== DATA UNDER STUDY
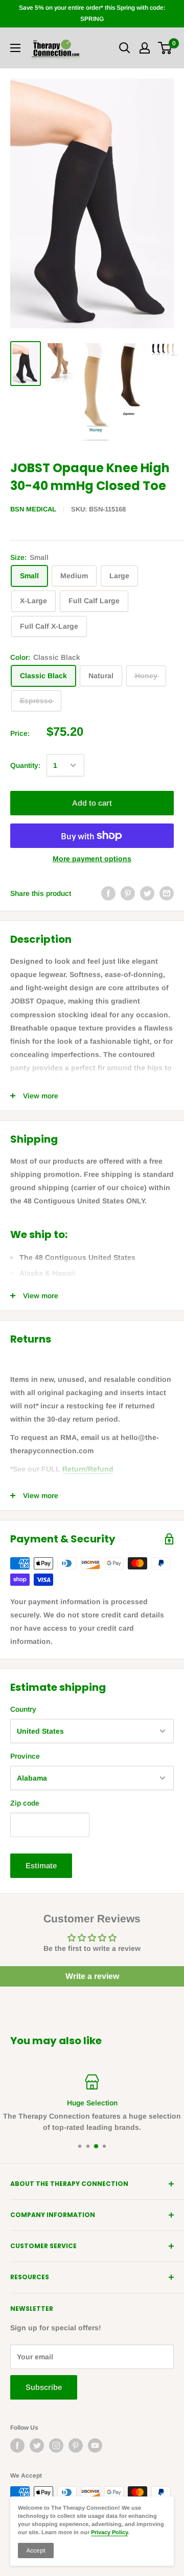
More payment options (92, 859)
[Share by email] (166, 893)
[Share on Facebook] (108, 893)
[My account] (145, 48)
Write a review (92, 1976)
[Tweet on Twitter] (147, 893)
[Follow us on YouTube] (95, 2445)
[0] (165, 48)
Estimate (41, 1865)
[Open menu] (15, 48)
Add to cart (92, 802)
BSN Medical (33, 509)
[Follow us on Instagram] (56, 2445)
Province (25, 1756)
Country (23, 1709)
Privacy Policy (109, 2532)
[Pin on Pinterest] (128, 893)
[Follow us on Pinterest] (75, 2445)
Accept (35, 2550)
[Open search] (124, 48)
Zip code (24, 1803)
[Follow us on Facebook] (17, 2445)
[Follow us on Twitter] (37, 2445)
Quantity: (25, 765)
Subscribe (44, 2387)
====
== DATA UNDER STUDY
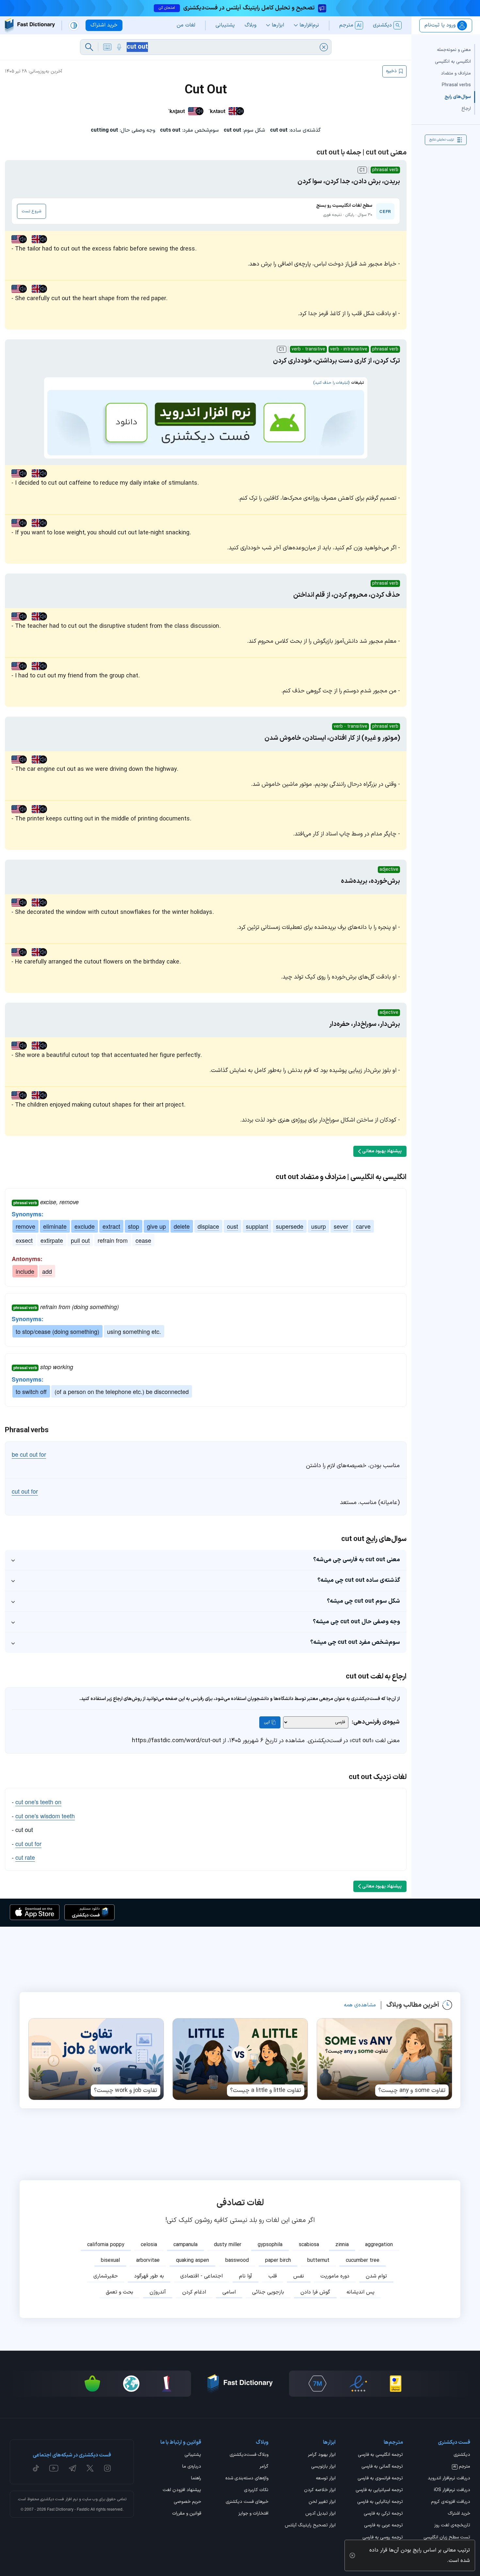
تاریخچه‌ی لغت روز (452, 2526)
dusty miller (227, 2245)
====
▸ **EXERCISE DETAILS**:
Search the entries above for the word "Pinterest" and count the lines that hold it. Reply with only that number.

▸ **COMPLETED EXERCISE**:
2